Figure 3. PTP1B dephosphorylation of PERK.

(A) PERK was immunoprecipitated from BAT lysates of Cre, fl/fl and adipose-PTP1B KO (KO) male mice fed HFD for 30 weeks, and then immunoblotted with anti-phosphotyrosine antibodies, phospho-specific antibodies for PKR Tyr293 (PERK Y615) and PERK (Thr980). Blots were also probed for PERK to control for loading. Each lane represents brown adipose tissue from a different animal. (B) Differentiated WT, KO and D/A brown adipocytes and PERK−/− and PERK+/+ fibroblasts were treated with thapsigargin (TG) for the indicated times. Immunoprecipitates of PERK were immunoblotted with anti-phosphotyrosine antibodies.
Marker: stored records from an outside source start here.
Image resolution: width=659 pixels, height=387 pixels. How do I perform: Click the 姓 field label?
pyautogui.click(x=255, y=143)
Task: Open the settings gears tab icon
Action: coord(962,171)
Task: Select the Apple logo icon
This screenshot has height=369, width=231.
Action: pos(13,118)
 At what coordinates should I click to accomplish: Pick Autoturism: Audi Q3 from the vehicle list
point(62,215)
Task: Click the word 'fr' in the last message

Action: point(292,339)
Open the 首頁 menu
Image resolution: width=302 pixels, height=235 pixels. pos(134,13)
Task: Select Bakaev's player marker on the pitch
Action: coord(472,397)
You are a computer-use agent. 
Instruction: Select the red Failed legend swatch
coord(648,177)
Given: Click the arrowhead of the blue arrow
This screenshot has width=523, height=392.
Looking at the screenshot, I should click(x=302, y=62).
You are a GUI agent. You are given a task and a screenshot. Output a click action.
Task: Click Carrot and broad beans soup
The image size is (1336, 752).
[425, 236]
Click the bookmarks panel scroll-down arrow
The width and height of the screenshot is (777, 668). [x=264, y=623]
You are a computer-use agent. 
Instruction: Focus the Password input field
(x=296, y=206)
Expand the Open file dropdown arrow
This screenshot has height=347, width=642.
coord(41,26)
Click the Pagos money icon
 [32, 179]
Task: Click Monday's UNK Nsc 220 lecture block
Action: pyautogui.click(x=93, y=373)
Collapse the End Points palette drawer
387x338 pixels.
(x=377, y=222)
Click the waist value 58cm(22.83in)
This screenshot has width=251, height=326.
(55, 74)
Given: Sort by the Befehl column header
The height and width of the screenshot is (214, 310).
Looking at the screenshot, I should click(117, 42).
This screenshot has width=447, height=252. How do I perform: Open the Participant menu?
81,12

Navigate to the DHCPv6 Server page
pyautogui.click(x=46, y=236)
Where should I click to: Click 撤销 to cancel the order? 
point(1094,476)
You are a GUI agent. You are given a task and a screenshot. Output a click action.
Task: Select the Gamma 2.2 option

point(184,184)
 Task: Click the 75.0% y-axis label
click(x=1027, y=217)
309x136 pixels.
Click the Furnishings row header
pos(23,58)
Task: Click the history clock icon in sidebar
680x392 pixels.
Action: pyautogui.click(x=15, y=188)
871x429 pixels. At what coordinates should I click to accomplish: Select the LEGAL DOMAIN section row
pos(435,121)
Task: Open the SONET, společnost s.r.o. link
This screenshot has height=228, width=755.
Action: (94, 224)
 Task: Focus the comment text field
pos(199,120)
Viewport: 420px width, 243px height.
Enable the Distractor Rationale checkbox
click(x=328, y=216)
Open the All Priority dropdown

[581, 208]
Blots were also probed for PERK to control for loading. (C) PTP1B KO preadipose cells were co-transfected with PTP1B WT and substrate-trapping D181A mutant (D/A) and Myc-tagged PERK wild type. In addition, PERK KO fibroblasts were co-transfected with PTP1B D/A and Myc-tagged PERK WT and Y615F mutant. Cell were treated with TG for the indicated times then lysed in NP40 or RIPA (R), with or without pervanadate (V) treatment. Lysates were immunoprecipitated using mouse (m) and human (h) PTP1B antibodies and immunoblotted using anti-c-Myc and anti-(m/h) PTP1B antibodies. (D) PTP1B KO brown preadipocytes were transfected with hPTP1B WT, or hPTP1B D/A (red) and c-Myc-PERK WT or Y615F mutant (green), treated with thapsigargin (TG) for 2 hours and visualized by fluorescence confocal microscopy. Scale bar corresponds to 20 µm.